I have long been bemused by the politics of shale gas in the UK. It’s hard to understand why a Conservative-led government is not trying to get the stuff out of the ground as quickly as possible – there’s potential tax revenue for a cash-strapped Treasury and most believe that George Osborne’s environmental credentials are little more than skin deep (if that).

It’s easier to see why green groups have focused on peripheral issues such as water pollution or earthquakes, rather than climate impacts – it sexes things up for the public – but the addiction to cheap campaigning stunts has obscured the only really important issue:  will pumping out more domestic gas make carbon emissions harder or easier to reduce?

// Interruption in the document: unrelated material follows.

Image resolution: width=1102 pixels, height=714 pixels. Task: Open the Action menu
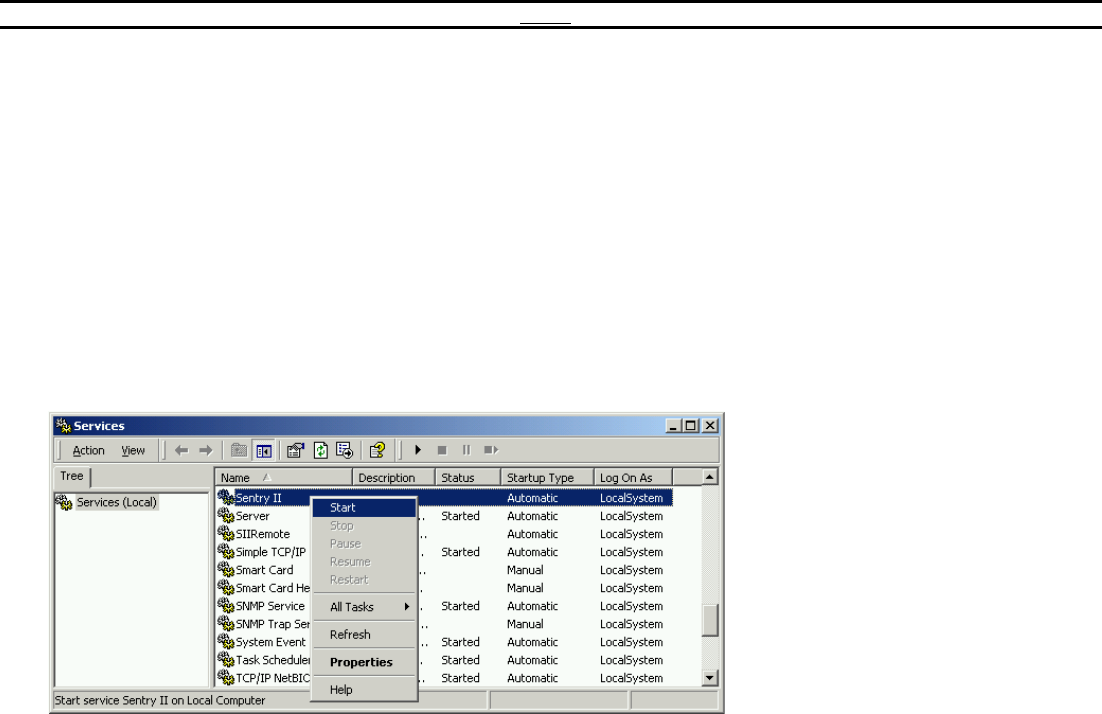(x=88, y=451)
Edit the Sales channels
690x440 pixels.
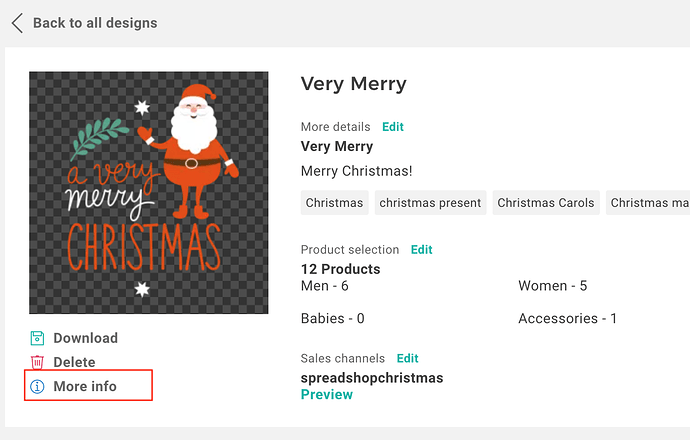click(x=407, y=358)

Look at what a mess Greenpeace has got itself into over the issue. It is resolutely opposed to fracking, of course, but, at the same time is determined to maintain that Britain has little, if any, unconventional gas that can be removed at market prices. This is absurd. If there ain’t any gas, why worry about it?

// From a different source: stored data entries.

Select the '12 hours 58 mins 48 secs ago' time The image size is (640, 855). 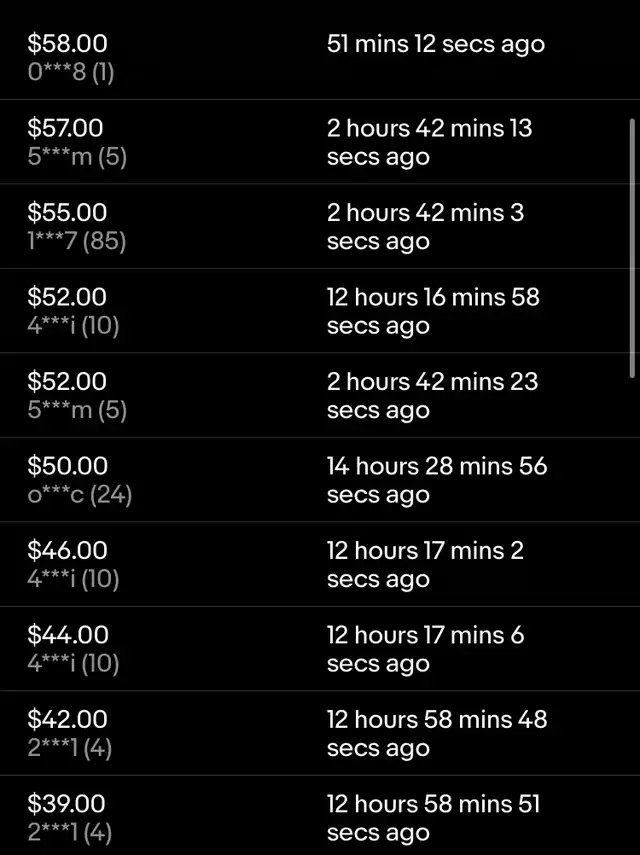(437, 734)
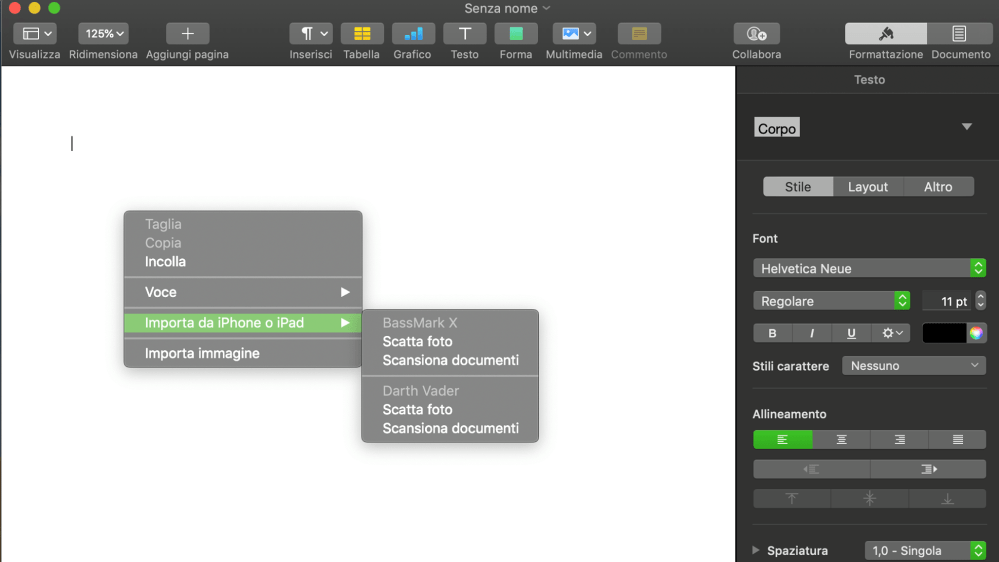999x562 pixels.
Task: Click Scansiona documenti under Darth Vader
Action: pyautogui.click(x=450, y=429)
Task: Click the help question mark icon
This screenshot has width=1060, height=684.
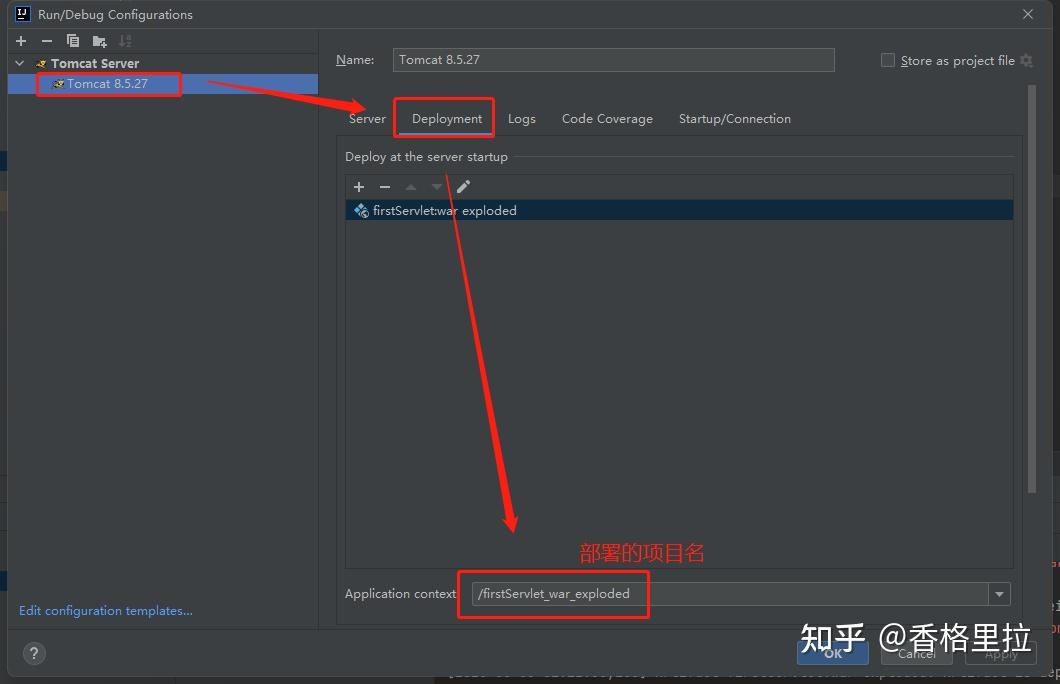Action: (x=33, y=653)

You see how boxed in Greenpeace has become in its most recent press release:

Every analyst, from Poyry, to Ernst and Young and even Cuadrilla says UK shale will have little or no impact on bills.

“MP’s [sic] voting tomorrow on the decarbonisation of the power sector should remember that sending drilling rigs into our rural villages in a desperate hunt for gas could cost them votes. They should instead vote for clean, renewable energy that will bring bills down over time.”

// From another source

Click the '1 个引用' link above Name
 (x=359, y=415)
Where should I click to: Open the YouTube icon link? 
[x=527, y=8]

This borders on the mendacious. Every analyst? Play around with Google for a few minutes and you’ll find that this claim is far from the truth. And that includes those analysts Greenpeace mentions by name. Take Poyry. It argues that just Lancashire shale could provide a fifth of the UK’s gas by 2030, reducing wholesale gas prices by £8bn a year between 2014 and 2035, and wholesale electricity prices by 2-4%.  Sounds a big deal to me.

Then there’s Ernst and Young. In a 2011 report, its analysts argued that shale gas would bring undeniable economic benefits to European countries, including by exerting downward pressure on prices (although not as dramatically as in the United States, primarily due to the prevalence of long-term gas contracts in the European market). Ernst and Young is cautious about the prospects for the UK’s shale gas, but still sees the emergent industry as a threat to higher-priced renewables, “combin[ing] the prospect of substantial financial reward for prospectors with carbon gains for regulators if coal is substituted out of the energy equation.”

As for Cuadrilla, it claims that “natural gas from shale has the potential to boost the UK’s gas production, reduce the UK’s dependency on expensive foreign energy sources and to lower gas prices.” It has also been excoriated by – yes – Greenpeace for funding a report by the Institute of Directors which argues that “growing shale gas production could play a key role in reducing potential upwards pressure on gas prices from rising demand in rapidly developing countries such as China and India.”

So that’s three out of three sources that are significantly misrepresented by Greenpeace’s claims. Now I am no geologist, but I suspect that British shale gas is worth worrying about it because there’s quite a lot that can be brought out of the ground, and at a price that will drop as extraction methods improve.

If I’m right, that’s forms part of a much bigger fossil fuel renaissance that has been driven by high energy prices since 2008. We live in a world where a LOT of ‘new carbon’ is being brought into play, just as damage to the world’s climate begins to reach critical levels. Pretending this isn’t happening may garner Greenpeace a few newspaper headlines, but – in the long term – it ain’t going to help.

Author

  • David Steven is a senior fellow at the UN Foundation and at New York University, where he founded the Global Partnership to End Violence against Children and the Pathfinders for Peaceful, Just and Inclusive Societies, a multi-stakeholder partnership to deliver the SDG targets for preventing all forms of violence, strengthening governance, and promoting justice and inclusion. He was lead author for the ministerial Task Force on Justice for All and senior external adviser for the UN-World Bank flagship study on prevention, Pathways for Peace. He is a former senior fellow at the Brookings Institution and co-author of The Risk Pivot: Great Powers, International Security, and the Energy Revolution (Brookings Institution Press, 2014). In 2001, he helped develop and launch the UK’s network of climate diplomats. David lives in and works from Pisa, Italy.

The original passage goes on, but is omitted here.